The sequences will published on the website princesperm.gov.uk. The public will have 5 days to register and vote for the one that they prefer be invited to form their new ruler.
The elected sperm will invited in the first instance to inseminate the royal egg. Should it fail in its attempt, the second-place sperm will be sent in. In the case of a repeat failure, a national referendum will be held to determine the correct voting procedure.
* It may be argued that this election proposal, being purely fictional and even farcical, has no bearing on the justification or not of the British monarchy. A dangerous argument indeed, for those who would dispense with fiction and farce would leave central pillars of the British constitutional order bereft of all foundation.

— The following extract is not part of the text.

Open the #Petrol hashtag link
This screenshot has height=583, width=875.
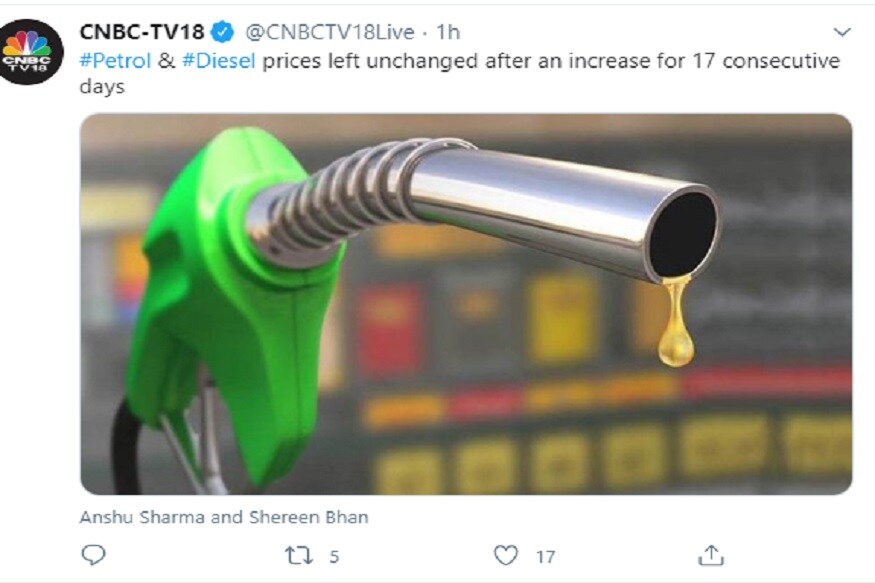coord(116,60)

** Why are the future queen’s eggs not also sequenced? Choice of the ovum is a royal prerogative, cf. Blackstone, Commentaries on the Laws of England, v. 5, section 113 (Oxford 1765-1769).

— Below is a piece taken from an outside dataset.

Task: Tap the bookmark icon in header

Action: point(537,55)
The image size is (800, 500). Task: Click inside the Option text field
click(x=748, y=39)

A Press Release from the Ministry for Calendars, Clocks, and the Underclass
Deputy minister for Temporal Affairs Nigel Thwart (Lib-Dem) is releasing today guidelines for the coalition’s plan to save £120 billion by cancelling the new year. ‘We found that 1983 was still in excellent condition. Military chronologists have refurbished the year and put it into place to be serving us again starting shortly after 23:59 GMT on 31/12/2010. The year has functioned flawlessly in intensive testing, and we are confident that it will meet all the nation’s chronological needs through December, if not longer. We do recommend early bedtimes, though, to avoid overstressing the slightly threadbare post-midnight hours.”We reject claims of some malcontents that the Liberal Democrats have violated the pledge famously signed in blood* by Nick Clegg and other party leaders to “move the country into the future”. This is a coalition government, and we cannot expect to govern as we would like to had we a majority. We are most proud of our party’s influence to moderate the initial Conservative Party plan to return to 1940, which is currently owned by the Smithsonian Institute in Washington. While this year would have been substantially cheaper, the Liberal Democrats maintain that such a regressive move would blatantly contradict our election manifesto pledge.’The year will be sold to a consortium of private investors, and leased back by the Crown, leaving the taxpayers with substantial savings.’We are confident that it will still be possible to modify the year to introduce a referendum on election reform.’
* Mr Clegg’s spokescaitiff has emphasised that it was not the Deputy Prime Minister’s own blood on the signature.